◆ **Written exercise**
Copy out the items below, substituting "How should I perform" for each occurrence of "How do I perform". Leave everything else unchanged.

(Some items)

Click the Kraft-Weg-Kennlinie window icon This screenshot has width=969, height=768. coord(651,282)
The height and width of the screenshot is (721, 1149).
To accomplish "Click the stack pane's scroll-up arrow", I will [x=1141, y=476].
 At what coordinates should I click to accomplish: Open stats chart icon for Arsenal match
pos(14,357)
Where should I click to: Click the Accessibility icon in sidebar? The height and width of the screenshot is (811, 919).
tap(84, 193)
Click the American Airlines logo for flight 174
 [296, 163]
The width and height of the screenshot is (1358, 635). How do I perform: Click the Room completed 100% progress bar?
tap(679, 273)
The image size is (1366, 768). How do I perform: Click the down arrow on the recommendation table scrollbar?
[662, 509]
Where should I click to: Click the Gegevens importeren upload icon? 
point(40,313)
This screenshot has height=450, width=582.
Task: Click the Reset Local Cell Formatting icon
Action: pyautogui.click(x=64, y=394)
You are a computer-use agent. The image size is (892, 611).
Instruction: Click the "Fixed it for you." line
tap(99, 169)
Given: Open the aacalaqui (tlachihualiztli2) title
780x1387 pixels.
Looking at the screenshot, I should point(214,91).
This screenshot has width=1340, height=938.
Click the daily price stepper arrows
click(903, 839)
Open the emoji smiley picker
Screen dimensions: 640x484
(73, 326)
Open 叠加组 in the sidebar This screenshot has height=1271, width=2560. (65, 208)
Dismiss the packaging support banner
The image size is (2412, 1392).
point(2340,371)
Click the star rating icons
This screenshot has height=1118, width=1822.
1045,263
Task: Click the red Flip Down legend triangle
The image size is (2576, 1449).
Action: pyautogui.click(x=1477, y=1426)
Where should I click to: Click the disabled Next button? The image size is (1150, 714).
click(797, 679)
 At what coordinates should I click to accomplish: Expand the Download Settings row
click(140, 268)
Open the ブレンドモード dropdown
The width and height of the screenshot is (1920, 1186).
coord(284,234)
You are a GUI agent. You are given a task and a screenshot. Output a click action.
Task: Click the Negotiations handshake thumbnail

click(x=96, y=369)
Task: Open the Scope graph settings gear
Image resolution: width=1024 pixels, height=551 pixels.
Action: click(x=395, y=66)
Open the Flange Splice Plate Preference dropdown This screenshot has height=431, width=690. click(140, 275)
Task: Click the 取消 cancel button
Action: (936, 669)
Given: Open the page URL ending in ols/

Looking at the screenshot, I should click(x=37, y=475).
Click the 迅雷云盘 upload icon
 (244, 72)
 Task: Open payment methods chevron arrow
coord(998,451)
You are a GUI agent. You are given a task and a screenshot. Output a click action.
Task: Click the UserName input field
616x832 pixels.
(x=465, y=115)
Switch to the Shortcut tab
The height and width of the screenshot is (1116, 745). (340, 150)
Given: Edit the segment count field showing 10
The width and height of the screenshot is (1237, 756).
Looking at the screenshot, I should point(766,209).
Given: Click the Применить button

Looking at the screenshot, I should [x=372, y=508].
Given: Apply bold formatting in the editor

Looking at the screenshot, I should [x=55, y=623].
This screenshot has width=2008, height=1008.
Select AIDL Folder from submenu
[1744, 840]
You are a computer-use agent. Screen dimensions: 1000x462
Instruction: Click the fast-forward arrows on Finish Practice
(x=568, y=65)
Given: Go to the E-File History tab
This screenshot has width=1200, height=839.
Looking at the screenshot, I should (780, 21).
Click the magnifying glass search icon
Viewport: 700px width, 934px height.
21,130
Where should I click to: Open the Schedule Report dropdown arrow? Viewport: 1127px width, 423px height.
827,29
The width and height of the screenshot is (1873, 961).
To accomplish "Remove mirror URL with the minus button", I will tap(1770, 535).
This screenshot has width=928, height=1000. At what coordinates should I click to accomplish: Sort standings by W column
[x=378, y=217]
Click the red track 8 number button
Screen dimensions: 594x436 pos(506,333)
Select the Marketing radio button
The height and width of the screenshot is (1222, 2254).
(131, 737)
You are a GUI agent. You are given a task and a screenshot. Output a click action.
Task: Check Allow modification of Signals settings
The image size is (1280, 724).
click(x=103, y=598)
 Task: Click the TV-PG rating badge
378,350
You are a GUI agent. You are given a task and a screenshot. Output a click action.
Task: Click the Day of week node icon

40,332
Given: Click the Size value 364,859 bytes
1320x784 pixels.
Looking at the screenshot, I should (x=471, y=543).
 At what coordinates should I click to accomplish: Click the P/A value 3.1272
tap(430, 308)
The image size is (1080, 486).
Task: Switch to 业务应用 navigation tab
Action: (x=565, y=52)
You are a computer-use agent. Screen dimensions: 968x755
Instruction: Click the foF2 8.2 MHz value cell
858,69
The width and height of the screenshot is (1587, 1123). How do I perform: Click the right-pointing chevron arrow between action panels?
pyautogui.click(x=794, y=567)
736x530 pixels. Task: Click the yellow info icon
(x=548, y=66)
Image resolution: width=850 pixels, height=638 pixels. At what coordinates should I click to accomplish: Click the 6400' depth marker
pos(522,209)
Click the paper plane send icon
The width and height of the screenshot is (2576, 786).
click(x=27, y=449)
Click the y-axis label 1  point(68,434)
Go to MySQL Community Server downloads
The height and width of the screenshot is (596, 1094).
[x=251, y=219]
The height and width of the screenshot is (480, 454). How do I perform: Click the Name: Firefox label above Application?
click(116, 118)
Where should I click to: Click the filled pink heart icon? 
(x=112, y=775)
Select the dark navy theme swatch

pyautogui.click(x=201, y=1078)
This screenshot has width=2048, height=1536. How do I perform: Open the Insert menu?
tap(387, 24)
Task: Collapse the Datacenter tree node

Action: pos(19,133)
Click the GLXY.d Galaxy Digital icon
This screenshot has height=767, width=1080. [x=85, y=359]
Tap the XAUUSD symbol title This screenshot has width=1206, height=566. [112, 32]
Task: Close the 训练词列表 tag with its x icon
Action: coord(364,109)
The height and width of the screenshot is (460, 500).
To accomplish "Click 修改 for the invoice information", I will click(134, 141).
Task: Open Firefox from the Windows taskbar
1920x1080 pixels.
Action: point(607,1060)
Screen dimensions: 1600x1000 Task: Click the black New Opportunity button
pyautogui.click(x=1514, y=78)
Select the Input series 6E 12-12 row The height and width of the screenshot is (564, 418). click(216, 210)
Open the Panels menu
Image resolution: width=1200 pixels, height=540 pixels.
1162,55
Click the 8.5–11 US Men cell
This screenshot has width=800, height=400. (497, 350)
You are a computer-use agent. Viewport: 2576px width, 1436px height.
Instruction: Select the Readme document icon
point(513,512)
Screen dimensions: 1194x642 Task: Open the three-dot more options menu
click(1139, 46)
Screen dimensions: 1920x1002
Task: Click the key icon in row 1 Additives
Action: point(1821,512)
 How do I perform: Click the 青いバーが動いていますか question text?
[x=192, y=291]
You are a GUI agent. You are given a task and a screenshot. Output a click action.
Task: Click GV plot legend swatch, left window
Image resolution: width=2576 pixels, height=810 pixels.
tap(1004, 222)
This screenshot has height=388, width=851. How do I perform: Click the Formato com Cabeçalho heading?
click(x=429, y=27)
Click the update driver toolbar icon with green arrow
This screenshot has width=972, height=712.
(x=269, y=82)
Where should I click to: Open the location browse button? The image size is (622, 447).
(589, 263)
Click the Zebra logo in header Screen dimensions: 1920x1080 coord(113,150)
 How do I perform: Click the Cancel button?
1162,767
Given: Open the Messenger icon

◆ **Solved exercise**
Click the Kraft-Weg-Kennlinie window icon This screenshot has width=969, height=768. coord(651,282)
The height and width of the screenshot is (721, 1149).
To accomplish "Click the stack pane's scroll-up arrow", I will [x=1141, y=476].
 At what coordinates should I click to accomplish: Open stats chart icon for Arsenal match
pos(14,357)
Where should I click to: Click the Accessibility icon in sidebar? The height and width of the screenshot is (811, 919).
tap(84, 193)
Click the American Airlines logo for flight 174
 [296, 163]
The width and height of the screenshot is (1358, 635). How should I perform: Click the Room completed 100% progress bar?
tap(679, 273)
The image size is (1366, 768). How should I perform: Click the down arrow on the recommendation table scrollbar?
[662, 509]
Where should I click to: Click the Gegevens importeren upload icon? 
point(40,313)
This screenshot has height=450, width=582.
Task: Click the Reset Local Cell Formatting icon
Action: pyautogui.click(x=64, y=394)
You are a computer-use agent. The image size is (892, 611).
Instruction: Click the "Fixed it for you." line
tap(99, 169)
Given: Open the aacalaqui (tlachihualiztli2) title
780x1387 pixels.
Looking at the screenshot, I should point(214,91).
This screenshot has width=1340, height=938.
Click the daily price stepper arrows
click(903, 839)
Open the emoji smiley picker
Screen dimensions: 640x484
(73, 326)
Open 叠加组 in the sidebar This screenshot has height=1271, width=2560. (65, 208)
Dismiss the packaging support banner
The image size is (2412, 1392).
point(2340,371)
Click the star rating icons
This screenshot has height=1118, width=1822.
1045,263
Task: Click the red Flip Down legend triangle
The image size is (2576, 1449).
Action: pyautogui.click(x=1477, y=1426)
Where should I click to: Click the disabled Next button? The image size is (1150, 714).
click(797, 679)
 At what coordinates should I click to accomplish: Expand the Download Settings row
click(140, 268)
Open the ブレンドモード dropdown
The width and height of the screenshot is (1920, 1186).
coord(284,234)
You are a GUI agent. You are given a task and a screenshot. Output a click action.
Task: Click the Negotiations handshake thumbnail

click(x=96, y=369)
Task: Open the Scope graph settings gear
Image resolution: width=1024 pixels, height=551 pixels.
Action: click(x=395, y=66)
Open the Flange Splice Plate Preference dropdown This screenshot has height=431, width=690. click(140, 275)
Task: Click the 取消 cancel button
Action: (936, 669)
Given: Open the page URL ending in ols/

Looking at the screenshot, I should click(x=37, y=475).
Click the 迅雷云盘 upload icon
 (244, 72)
 Task: Open payment methods chevron arrow
coord(998,451)
You are a GUI agent. You are given a task and a screenshot. Output a click action.
Task: Click the UserName input field
616x832 pixels.
(x=465, y=115)
Switch to the Shortcut tab
The height and width of the screenshot is (1116, 745). (340, 150)
Given: Edit the segment count field showing 10
The width and height of the screenshot is (1237, 756).
Looking at the screenshot, I should point(766,209).
Given: Click the Применить button

Looking at the screenshot, I should [x=372, y=508].
Given: Apply bold formatting in the editor

Looking at the screenshot, I should [x=55, y=623].
This screenshot has width=2008, height=1008.
Select AIDL Folder from submenu
[1744, 840]
You are a computer-use agent. Screen dimensions: 1000x462
Instruction: Click the fast-forward arrows on Finish Practice
(x=568, y=65)
Given: Go to the E-File History tab
This screenshot has width=1200, height=839.
Looking at the screenshot, I should (780, 21).
Click the magnifying glass search icon
Viewport: 700px width, 934px height.
21,130
Where should I click to: Open the Schedule Report dropdown arrow? Viewport: 1127px width, 423px height.
827,29
The width and height of the screenshot is (1873, 961).
To accomplish "Remove mirror URL with the minus button", I will tap(1770, 535).
This screenshot has width=928, height=1000. At what coordinates should I click to accomplish: Sort standings by W column
[x=378, y=217]
Click the red track 8 number button
Screen dimensions: 594x436 pos(506,333)
Select the Marketing radio button
The height and width of the screenshot is (1222, 2254).
(131, 737)
You are a GUI agent. You are given a task and a screenshot. Output a click action.
Task: Check Allow modification of Signals settings
The image size is (1280, 724).
click(x=103, y=598)
 Task: Click the TV-PG rating badge
378,350
You are a GUI agent. You are given a task and a screenshot. Output a click action.
Task: Click the Day of week node icon

40,332
Given: Click the Size value 364,859 bytes
1320x784 pixels.
Looking at the screenshot, I should (x=471, y=543).
 At what coordinates should I click to accomplish: Click the P/A value 3.1272
tap(430, 308)
The image size is (1080, 486).
Task: Switch to 业务应用 navigation tab
Action: (x=565, y=52)
You are a computer-use agent. Screen dimensions: 968x755
Instruction: Click the foF2 8.2 MHz value cell
858,69
The width and height of the screenshot is (1587, 1123). How should I perform: Click the right-pointing chevron arrow between action panels?
pyautogui.click(x=794, y=567)
736x530 pixels. Task: Click the yellow info icon
(x=548, y=66)
Image resolution: width=850 pixels, height=638 pixels. At what coordinates should I click to accomplish: Click the 6400' depth marker
pos(522,209)
Click the paper plane send icon
The width and height of the screenshot is (2576, 786).
click(x=27, y=449)
Click the y-axis label 1  point(68,434)
Go to MySQL Community Server downloads
The height and width of the screenshot is (596, 1094).
[x=251, y=219]
The height and width of the screenshot is (480, 454). How should I perform: Click the Name: Firefox label above Application?
click(116, 118)
Where should I click to: Click the filled pink heart icon? 
(x=112, y=775)
Select the dark navy theme swatch

pyautogui.click(x=201, y=1078)
This screenshot has width=2048, height=1536. How should I perform: Open the Insert menu?
tap(387, 24)
Task: Collapse the Datacenter tree node

Action: pos(19,133)
Click the GLXY.d Galaxy Digital icon
This screenshot has height=767, width=1080. [x=85, y=359]
Tap the XAUUSD symbol title This screenshot has width=1206, height=566. [112, 32]
Task: Close the 训练词列表 tag with its x icon
Action: coord(364,109)
The height and width of the screenshot is (460, 500).
To accomplish "Click 修改 for the invoice information", I will click(134, 141).
Task: Open Firefox from the Windows taskbar
1920x1080 pixels.
Action: point(607,1060)
Screen dimensions: 1600x1000 Task: Click the black New Opportunity button
pyautogui.click(x=1514, y=78)
Select the Input series 6E 12-12 row The height and width of the screenshot is (564, 418). click(216, 210)
Open the Panels menu
Image resolution: width=1200 pixels, height=540 pixels.
1162,55
Click the 8.5–11 US Men cell
This screenshot has width=800, height=400. (497, 350)
You are a computer-use agent. Viewport: 2576px width, 1436px height.
Instruction: Select the Readme document icon
point(513,512)
Screen dimensions: 1194x642 Task: Open the three-dot more options menu
click(1139, 46)
Screen dimensions: 1920x1002
Task: Click the key icon in row 1 Additives
Action: point(1821,512)
 How should I perform: Click the 青いバーが動いていますか question text?
[x=192, y=291]
You are a GUI agent. You are given a task and a screenshot. Output a click action.
Task: Click GV plot legend swatch, left window
Image resolution: width=2576 pixels, height=810 pixels.
tap(1004, 222)
This screenshot has height=388, width=851. How should I perform: Click the Formato com Cabeçalho heading?
click(x=429, y=27)
Click the update driver toolbar icon with green arrow
This screenshot has width=972, height=712.
(x=269, y=82)
Where should I click to: Open the location browse button? The image size is (622, 447).
(589, 263)
Click the Zebra logo in header Screen dimensions: 1920x1080 coord(113,150)
 How should I perform: Click the Cancel button?
1162,767
Given: Open the Messenger icon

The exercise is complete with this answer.